Lichtsteiner enthüllt: Ich lehnte Inter-Angebot nach Alves-Verpflichtung ab
Der ehemalige Juventus-Verteidiger Stephan Lichtsteiner hat enthüllt, dass er im Sommer 2016 ein Angebot von Inter Mailand ablehnte, wobei die Verpflichtung von Dani Alves in Turin ein entscheidender Faktor für seine Entscheidung war. Der Schweizer Außenverteidiger, der mittlerweile Trainer des FC Basel ist, machte diese Bekanntgabe in einem Interview, das diese Woche veröffentlicht wurde, und blickte auf einen entscheidenden Wendepunkt in seiner Karriere vor acht Jahren zurück.
Laut Lichtsteiner kam das vorgeschlagene Angebot, nachdem er bereits fünf Saisons bei Juventus verbracht hatte, nachdem er 2011 von Lazio gekommen war. In dieser Zeit war er zu einem wichtigen Bestandteil des Teams geworden, das die Serie A dominierte, absolvierte über 200 Spiele und gewann fünf Ligatitel in Folge. Seine Situation änderte sich jedoch, als Juventus die Verpflichtung des brasilianischen Nationalspielers Dani Alves ablösefrei vom FC Barcelona im Sommer 2016 sicherstellte.

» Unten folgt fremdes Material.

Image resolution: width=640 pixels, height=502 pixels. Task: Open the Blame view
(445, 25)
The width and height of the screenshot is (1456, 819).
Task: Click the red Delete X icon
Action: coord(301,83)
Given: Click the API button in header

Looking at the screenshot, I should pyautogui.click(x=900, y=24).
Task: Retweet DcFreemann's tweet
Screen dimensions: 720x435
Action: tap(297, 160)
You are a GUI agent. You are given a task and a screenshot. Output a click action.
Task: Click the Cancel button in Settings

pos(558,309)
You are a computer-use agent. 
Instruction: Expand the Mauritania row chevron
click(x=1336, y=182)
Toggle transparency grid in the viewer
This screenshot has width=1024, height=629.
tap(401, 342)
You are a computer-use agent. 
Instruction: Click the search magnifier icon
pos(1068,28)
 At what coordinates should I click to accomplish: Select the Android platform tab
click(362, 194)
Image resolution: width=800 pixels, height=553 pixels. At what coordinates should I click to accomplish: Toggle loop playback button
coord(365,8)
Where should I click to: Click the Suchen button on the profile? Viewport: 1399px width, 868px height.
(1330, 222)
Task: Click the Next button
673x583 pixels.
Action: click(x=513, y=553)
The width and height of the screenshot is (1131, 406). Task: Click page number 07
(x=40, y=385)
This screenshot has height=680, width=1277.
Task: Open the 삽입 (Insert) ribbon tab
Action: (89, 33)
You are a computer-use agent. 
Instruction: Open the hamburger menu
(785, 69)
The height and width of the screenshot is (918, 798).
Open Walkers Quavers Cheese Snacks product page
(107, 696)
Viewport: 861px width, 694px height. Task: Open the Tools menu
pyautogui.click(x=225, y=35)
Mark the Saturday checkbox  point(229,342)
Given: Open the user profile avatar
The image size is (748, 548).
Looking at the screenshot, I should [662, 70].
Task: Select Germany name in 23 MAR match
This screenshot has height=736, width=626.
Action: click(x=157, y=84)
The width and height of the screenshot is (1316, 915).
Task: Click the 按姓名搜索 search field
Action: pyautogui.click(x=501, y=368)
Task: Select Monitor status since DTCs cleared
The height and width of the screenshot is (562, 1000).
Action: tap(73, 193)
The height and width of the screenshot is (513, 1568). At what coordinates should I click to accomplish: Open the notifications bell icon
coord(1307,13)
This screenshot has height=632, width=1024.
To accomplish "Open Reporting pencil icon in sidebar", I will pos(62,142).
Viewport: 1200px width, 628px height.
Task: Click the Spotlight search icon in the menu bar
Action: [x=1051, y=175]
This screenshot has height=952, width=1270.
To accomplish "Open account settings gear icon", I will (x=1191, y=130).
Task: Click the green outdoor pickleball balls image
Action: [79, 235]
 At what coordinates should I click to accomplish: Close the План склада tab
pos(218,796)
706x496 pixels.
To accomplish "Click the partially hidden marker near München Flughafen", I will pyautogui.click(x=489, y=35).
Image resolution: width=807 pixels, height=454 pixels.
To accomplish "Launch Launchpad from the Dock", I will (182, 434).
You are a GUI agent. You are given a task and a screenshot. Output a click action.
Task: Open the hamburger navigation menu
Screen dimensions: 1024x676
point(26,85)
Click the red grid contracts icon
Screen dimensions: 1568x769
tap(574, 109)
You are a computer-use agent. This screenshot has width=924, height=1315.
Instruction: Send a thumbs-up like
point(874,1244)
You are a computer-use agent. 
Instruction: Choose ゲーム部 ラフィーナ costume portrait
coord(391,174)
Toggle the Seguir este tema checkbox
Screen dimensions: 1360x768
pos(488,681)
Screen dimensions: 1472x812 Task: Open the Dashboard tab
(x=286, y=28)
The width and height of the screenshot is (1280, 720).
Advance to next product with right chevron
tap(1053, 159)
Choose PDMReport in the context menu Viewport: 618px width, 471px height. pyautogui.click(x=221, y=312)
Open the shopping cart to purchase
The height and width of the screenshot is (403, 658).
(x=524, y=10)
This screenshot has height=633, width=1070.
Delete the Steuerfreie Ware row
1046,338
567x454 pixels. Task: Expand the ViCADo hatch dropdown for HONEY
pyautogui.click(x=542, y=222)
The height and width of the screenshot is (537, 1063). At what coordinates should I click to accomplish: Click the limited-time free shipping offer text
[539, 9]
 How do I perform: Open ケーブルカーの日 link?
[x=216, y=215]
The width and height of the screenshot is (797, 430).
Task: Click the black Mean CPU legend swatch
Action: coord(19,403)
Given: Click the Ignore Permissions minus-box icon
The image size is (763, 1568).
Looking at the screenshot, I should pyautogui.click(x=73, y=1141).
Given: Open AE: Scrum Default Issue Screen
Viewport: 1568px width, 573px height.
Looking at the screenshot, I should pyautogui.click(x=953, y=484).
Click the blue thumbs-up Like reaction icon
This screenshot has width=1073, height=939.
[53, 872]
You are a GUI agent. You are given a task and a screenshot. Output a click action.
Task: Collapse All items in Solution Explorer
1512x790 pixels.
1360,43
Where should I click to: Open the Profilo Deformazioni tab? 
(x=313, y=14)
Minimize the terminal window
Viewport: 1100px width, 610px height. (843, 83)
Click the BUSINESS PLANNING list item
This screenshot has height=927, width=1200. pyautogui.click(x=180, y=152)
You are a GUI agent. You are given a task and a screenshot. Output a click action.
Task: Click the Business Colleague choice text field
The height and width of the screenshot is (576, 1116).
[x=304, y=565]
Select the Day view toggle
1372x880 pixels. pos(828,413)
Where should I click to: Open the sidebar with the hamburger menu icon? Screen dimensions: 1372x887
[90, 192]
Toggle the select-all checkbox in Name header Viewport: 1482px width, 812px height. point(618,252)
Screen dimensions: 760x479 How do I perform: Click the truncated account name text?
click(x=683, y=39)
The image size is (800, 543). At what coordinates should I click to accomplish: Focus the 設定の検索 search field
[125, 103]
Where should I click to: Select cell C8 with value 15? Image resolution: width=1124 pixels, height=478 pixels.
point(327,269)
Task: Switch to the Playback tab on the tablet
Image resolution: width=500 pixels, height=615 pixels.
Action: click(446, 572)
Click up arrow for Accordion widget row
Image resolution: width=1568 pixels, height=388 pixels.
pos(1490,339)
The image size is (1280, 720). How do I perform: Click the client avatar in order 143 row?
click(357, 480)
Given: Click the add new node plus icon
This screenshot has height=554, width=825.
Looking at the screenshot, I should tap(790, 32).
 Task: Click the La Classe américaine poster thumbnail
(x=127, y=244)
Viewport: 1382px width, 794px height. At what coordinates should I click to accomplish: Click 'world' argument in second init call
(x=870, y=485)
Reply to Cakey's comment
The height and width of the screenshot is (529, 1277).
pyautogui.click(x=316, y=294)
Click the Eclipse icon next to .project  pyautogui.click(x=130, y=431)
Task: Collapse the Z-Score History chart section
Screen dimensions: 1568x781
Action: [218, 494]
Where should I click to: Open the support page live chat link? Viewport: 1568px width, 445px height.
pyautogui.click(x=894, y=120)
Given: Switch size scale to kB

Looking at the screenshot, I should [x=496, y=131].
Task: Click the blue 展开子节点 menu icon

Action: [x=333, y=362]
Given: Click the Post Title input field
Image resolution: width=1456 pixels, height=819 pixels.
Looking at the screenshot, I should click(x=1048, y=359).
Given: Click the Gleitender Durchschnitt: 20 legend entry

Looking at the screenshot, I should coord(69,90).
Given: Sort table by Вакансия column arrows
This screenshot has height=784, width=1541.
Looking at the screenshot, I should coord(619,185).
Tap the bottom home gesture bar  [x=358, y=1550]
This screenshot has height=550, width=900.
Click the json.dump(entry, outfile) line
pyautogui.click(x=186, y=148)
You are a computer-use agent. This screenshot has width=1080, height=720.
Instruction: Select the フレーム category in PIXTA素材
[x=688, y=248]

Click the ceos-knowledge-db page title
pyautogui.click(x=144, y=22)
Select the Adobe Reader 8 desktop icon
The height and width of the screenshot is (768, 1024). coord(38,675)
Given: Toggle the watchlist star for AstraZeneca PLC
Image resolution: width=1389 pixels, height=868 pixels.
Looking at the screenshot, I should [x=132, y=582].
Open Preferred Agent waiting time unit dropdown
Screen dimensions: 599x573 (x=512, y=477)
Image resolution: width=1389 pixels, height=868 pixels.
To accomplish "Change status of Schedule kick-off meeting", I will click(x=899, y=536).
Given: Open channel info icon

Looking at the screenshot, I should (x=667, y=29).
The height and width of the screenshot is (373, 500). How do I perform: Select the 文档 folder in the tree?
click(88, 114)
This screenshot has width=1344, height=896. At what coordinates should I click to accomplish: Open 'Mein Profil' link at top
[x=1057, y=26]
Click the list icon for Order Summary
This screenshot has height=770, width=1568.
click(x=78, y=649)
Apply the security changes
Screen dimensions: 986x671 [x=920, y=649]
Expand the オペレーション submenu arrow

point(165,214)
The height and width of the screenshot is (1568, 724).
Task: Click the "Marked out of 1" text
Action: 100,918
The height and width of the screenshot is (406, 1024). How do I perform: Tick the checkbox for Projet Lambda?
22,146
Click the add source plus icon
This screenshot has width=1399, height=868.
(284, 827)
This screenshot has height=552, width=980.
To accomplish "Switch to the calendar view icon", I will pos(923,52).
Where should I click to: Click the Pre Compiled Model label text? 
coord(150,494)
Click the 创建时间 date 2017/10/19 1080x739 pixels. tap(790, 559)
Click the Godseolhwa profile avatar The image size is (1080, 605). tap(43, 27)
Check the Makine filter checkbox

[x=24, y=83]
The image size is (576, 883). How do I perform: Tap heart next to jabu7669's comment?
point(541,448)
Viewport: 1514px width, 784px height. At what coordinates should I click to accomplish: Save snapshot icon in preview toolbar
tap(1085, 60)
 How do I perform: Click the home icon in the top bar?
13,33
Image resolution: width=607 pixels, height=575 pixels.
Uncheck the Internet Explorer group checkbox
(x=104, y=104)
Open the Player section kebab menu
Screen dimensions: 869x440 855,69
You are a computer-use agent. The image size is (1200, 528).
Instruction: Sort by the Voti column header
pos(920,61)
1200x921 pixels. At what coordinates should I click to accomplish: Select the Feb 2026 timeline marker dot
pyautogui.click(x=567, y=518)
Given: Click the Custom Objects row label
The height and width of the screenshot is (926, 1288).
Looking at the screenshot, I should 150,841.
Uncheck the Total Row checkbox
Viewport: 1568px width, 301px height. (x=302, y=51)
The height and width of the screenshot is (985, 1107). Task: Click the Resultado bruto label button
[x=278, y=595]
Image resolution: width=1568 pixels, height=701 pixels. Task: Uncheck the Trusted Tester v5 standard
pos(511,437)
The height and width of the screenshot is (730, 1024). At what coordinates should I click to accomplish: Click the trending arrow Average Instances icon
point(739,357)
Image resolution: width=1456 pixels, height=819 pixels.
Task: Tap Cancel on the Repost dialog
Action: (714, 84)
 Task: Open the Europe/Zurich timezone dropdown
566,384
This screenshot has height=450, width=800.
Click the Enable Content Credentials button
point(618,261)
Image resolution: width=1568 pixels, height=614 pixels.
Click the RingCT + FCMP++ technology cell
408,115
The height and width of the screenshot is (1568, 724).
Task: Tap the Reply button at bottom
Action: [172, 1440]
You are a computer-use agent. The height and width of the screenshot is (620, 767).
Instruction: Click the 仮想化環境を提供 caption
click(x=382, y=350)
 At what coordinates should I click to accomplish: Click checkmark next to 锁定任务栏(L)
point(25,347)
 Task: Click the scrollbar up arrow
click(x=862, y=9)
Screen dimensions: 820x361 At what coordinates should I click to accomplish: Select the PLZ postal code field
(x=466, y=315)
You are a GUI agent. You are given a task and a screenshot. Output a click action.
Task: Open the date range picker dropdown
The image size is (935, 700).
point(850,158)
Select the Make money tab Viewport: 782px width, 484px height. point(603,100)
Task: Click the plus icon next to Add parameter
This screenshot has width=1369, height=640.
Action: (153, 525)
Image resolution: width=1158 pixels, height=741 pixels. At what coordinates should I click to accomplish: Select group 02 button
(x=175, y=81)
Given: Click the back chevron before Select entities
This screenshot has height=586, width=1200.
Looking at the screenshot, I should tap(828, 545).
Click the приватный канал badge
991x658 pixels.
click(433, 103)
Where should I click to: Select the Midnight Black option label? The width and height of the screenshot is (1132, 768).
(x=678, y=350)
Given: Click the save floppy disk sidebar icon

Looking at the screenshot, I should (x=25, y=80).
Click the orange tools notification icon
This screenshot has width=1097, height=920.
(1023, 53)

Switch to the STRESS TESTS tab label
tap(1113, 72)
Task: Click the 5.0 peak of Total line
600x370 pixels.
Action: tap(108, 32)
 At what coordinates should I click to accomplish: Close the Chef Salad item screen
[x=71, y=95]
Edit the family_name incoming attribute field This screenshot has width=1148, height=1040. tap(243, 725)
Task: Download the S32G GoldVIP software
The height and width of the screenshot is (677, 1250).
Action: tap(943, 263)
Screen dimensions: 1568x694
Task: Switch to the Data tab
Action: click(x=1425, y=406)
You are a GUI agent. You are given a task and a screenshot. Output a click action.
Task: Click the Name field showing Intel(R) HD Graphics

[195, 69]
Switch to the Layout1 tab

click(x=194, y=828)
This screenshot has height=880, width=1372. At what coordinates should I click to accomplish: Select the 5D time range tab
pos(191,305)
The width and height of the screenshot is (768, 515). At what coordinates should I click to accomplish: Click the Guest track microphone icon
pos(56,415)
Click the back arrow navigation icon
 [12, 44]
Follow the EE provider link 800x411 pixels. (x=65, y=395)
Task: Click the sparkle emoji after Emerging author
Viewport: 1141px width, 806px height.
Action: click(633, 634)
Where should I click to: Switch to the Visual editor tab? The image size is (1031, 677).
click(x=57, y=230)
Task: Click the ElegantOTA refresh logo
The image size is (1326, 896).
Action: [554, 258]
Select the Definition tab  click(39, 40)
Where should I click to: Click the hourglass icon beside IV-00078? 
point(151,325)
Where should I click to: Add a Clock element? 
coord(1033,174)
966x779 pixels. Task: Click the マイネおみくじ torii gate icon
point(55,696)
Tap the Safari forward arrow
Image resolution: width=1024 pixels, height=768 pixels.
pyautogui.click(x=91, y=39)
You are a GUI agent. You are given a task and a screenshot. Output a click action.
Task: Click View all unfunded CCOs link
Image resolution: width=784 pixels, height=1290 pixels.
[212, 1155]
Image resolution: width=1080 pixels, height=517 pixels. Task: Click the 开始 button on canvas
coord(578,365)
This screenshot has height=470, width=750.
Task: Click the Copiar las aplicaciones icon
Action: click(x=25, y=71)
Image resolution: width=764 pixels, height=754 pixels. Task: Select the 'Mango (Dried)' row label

Die Ankunft von Alves, einem hochdekorierten und offensivstarken Rechtsverteidiger, drohte, Lichtsteiners Spielzeit deutlich zu reduzieren. Dies veranlasste Inter, das damals unter neuer Führung stand, eine Verpflichtung des erfahrenen Schweizer Verteidigers zu prüfen. Lichtsteiner bestätigte, dass ihm die Möglichkeit eines Wechsels zu den Nerazzurri angeboten wurde, er sich aber letztendlich entschied, zu bleiben und um seinen Platz bei Juventus zu kämpfen.
Letztendlich blieb Lichtsteiner für zwei weitere Saisons bei den Bianconeri und fügte seiner Sammlung zwei weitere Serie A-Titel und drei Coppa Italia-Trophäen hinzu, bevor er 2018 zu Arsenal wechselte. Alves' Aufenthalt in Turin war kurz, da er nach nur einer Saison zum Paris Saint-Germain wechselte, in der Lichtsteiner in allen Wettbewerben immer noch 30 Spiele bestritt.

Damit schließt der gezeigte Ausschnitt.